Modified CE Loss function

Hadjer13 · June 20, 2020, 10:55pm

I’m using a code from github for multi-class classification that uses a modified cross entropy loss function, that discards one class from the loss (first class).
Could someone please recognize the type of CE loss used ? and give me its name if it has one, or a resource to read about it ?

I could know that per_example_loss is a CE loss without the class ‘0’
Could someone tell me what ‘rc_loss’ refers to ?

probabilities = F.softmax(logits, dim=-1)
                log_probs = F.log_softmax(logits, dim=-1)
                
                print("labels",labels)
                one_hot_labels = F.one_hot(labels, num_classes=self.num_labels)
                if device >= 0:
                    one_hot_labels = one_hot_labels.to(device)
                
                print("hot labels", one_hot_labels)
                dist = one_hot_labels[:, 1:].float() * log_probs[:, 1:]
                print("hot labels except others", one_hot_labels[:, 1:].float())
                print("log prob except others", log_probs[:, 1:])

                example_loss_except_other, _ = dist.min(dim=-1)
                
                print("example loss except others", example_loss_except_other)
                per_example_loss = - example_loss_except_other.mean()

                rc_probabilities = probabilities - probabilities * one_hot_labels.float()
                print("rc_prob ",rc_probabilities )
                second_pre,  _ = rc_probabilities[:, 1:].max(dim=-1)
                print("seconde prob ",second_pre)
                rc_loss = - (1 - second_pre).log().mean()
                print("rc loss ",rc_loss)

                #print(loss, per_example_loss, rc_loss)
                loss += per_example_loss + 5 * rc_loss

Thanks in advance !

harsha_g · June 21, 2020, 4:08am

My impression of the 0th class you are referring to is the [CLS] token appended at the beginning of the sequence before feeding it to BERT. Also, I presume RC in rc_probabilities merely stands for Relation Classification. Did you come across this work
https://arxiv.org/pdf/1905.08284.pdf

while working on the code? This may have more information on what you are looking for.

Hadjer13 · June 21, 2020, 9:24am

I am actually using the implementation of the paper you mentioned,
From my understanding, per example loss gives the cross entropy loss without the class ‘Others’ of the dataset (I tried to print one_hot_labels[:, 1:] to make use that it exclude the class Others)
What I could’nt understand is, why did he add the rc_probabilities/rc_probabilities ? how will it affect the loss function ?
Is it a specific variant of the cross entropy loss ?
Thanks in advance

harsha_g · June 21, 2020, 11:59am

Okay, this took a while to figure out (although not completely).

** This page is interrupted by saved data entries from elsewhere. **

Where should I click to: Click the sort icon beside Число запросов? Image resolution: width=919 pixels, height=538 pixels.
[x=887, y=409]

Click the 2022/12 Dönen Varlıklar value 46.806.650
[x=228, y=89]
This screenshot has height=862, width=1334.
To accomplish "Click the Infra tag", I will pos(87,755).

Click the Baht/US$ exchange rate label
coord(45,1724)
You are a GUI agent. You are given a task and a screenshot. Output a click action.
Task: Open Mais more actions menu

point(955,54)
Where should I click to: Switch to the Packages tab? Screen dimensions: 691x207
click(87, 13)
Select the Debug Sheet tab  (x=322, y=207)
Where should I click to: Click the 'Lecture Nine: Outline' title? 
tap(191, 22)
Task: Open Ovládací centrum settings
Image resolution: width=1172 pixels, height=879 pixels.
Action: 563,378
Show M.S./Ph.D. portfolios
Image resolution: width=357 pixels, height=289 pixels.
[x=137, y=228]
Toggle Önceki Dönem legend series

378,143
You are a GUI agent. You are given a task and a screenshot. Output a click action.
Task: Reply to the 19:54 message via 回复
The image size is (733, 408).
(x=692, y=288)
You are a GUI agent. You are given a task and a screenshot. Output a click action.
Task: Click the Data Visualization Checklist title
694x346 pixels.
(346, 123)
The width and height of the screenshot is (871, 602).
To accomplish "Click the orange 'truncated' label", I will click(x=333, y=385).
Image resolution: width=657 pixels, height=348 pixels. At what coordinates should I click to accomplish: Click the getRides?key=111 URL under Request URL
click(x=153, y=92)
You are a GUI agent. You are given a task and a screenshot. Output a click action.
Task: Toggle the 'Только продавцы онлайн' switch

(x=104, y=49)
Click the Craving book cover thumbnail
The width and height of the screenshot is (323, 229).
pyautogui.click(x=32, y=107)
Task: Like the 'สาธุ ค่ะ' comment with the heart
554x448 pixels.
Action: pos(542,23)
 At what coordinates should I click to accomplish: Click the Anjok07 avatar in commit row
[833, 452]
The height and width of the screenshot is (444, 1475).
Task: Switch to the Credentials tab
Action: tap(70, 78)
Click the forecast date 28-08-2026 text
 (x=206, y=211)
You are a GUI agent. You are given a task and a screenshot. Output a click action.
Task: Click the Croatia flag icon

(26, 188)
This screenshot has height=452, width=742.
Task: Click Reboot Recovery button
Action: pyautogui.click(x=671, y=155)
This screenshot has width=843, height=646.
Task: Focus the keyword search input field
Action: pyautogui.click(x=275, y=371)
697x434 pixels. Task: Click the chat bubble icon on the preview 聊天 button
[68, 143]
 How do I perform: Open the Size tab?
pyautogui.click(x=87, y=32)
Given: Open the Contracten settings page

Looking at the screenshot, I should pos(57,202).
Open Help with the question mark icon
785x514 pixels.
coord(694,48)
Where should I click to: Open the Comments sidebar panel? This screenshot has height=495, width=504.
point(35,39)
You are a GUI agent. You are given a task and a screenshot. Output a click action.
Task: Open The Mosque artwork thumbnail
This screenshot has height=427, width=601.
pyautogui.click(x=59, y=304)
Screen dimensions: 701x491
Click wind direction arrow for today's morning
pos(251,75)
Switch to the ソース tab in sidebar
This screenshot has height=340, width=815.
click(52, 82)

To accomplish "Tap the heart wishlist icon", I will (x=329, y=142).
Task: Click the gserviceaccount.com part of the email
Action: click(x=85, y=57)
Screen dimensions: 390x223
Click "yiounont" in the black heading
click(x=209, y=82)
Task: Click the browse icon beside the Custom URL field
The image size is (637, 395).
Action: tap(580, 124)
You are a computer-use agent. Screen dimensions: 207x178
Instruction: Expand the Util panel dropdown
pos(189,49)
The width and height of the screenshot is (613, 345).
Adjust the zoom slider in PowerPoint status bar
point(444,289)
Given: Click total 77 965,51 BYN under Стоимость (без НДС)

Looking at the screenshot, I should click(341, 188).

The problem being: the paper says one thing but the code does something else . Take a look at the other paper by the same authors (at the very bottom of the README.md in the link you posted) and could probably explain why they coded the loss function slightly different from the paper (in fact they call it the rank loss function). I hope this helps.

Hadjer13 · June 21, 2020, 12:43pm

YES this helps a lot thank you !
Indeed, it’s a ranking loss